- _Exercise task_:
List each line in the rows below that contains the string "screenshot". Case counts.

- _Data for the task_:
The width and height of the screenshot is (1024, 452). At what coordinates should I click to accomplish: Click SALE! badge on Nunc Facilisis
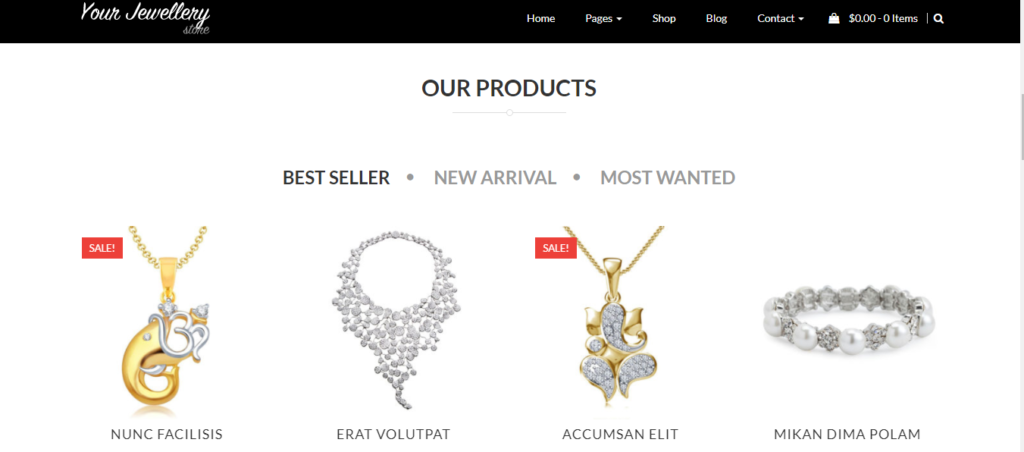click(102, 248)
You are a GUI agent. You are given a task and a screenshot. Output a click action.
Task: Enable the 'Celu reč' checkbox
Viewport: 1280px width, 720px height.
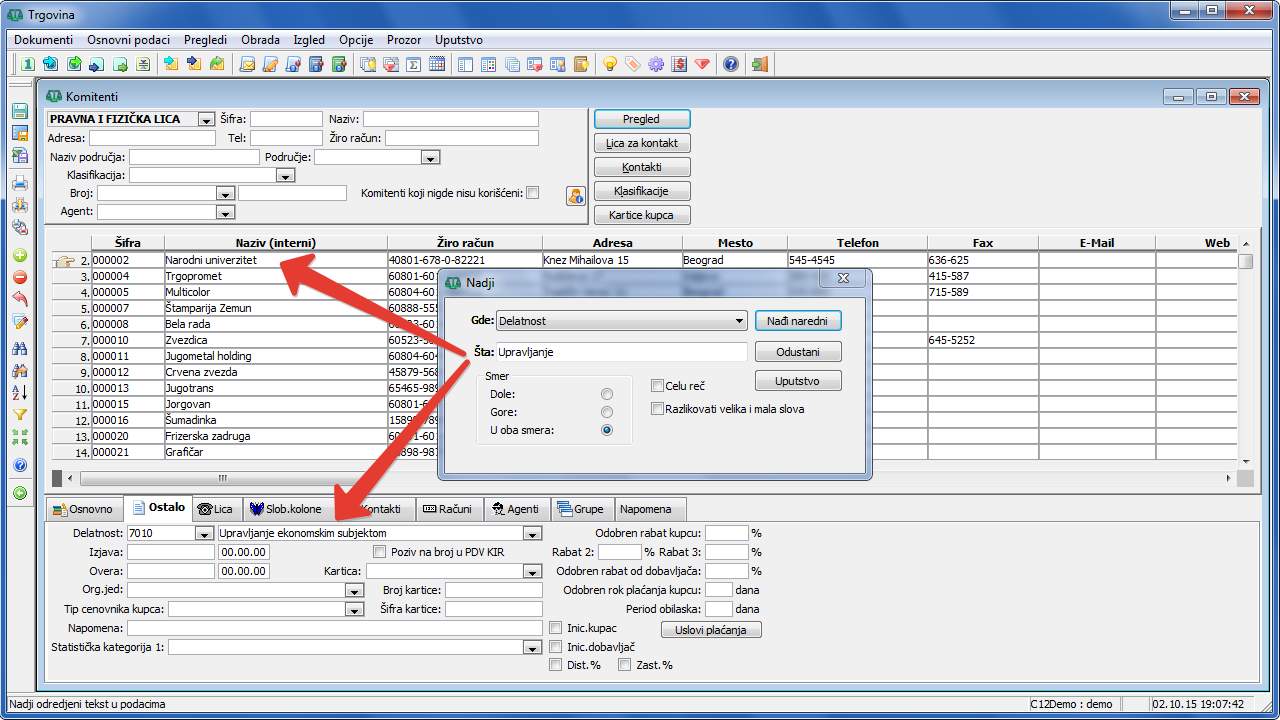(657, 385)
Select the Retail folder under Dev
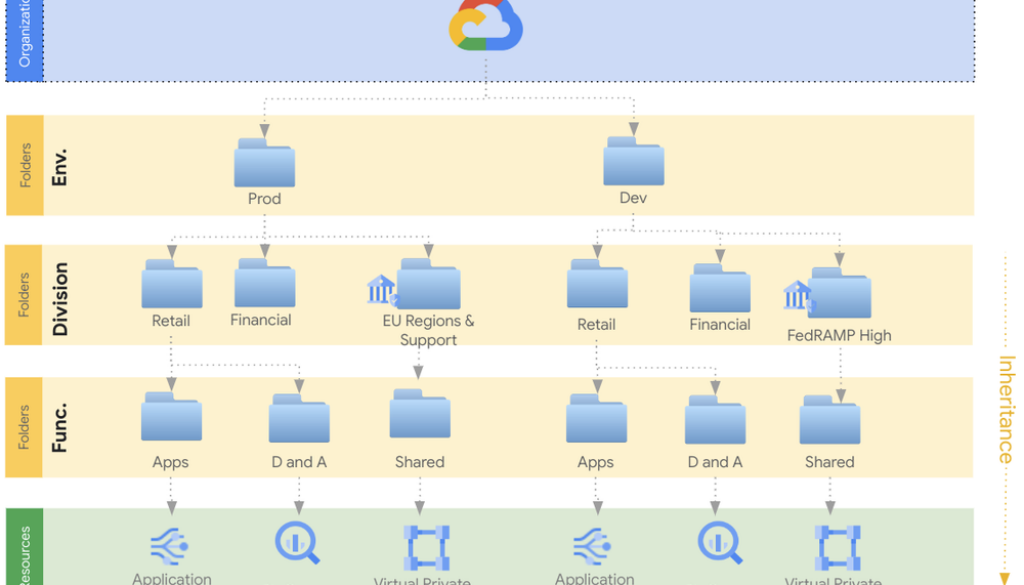Viewport: 1024px width, 585px height. pos(597,285)
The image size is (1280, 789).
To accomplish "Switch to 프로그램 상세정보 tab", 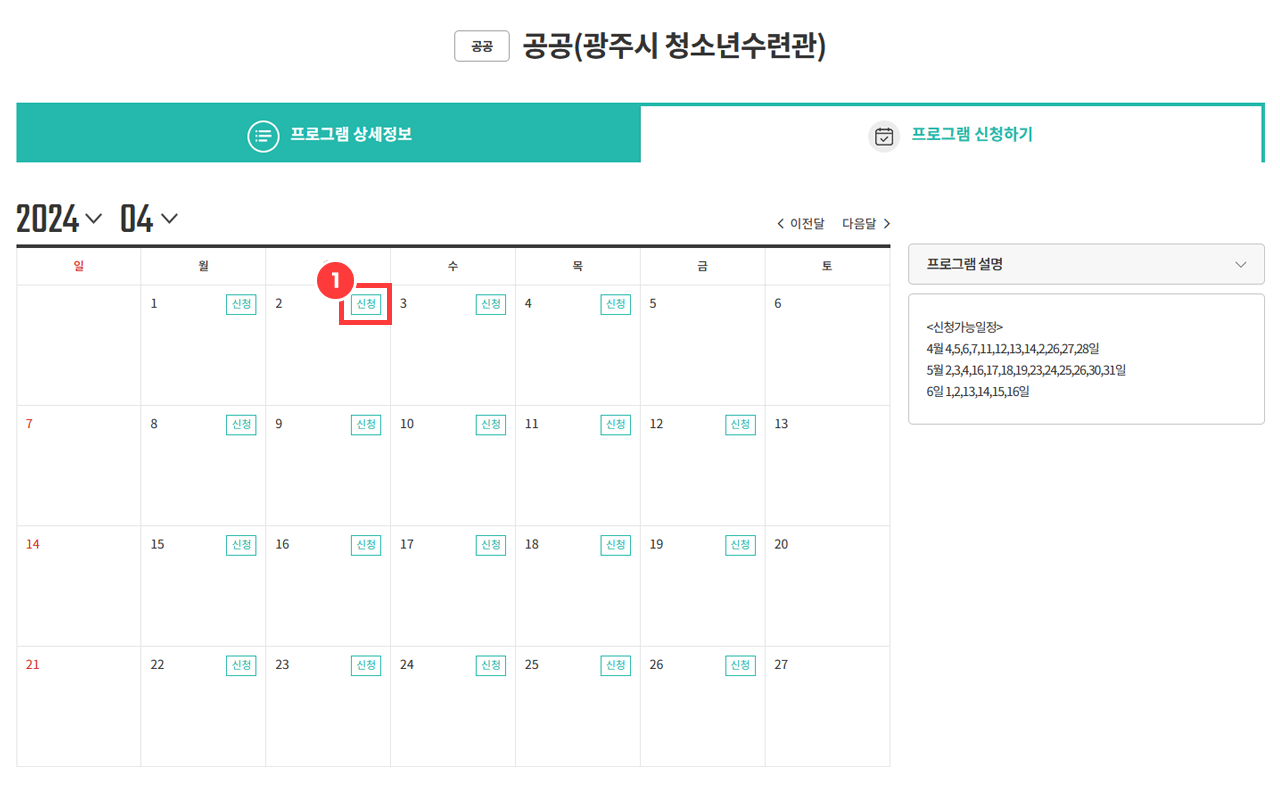I will click(328, 134).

- _Complete answer_:
The width and height of the screenshot is (1024, 452). At what coordinates should I click to accomplish: Click SALE! badge on Nunc Facilisis
You are a GUI agent. You are given a task and a screenshot. Output a click action.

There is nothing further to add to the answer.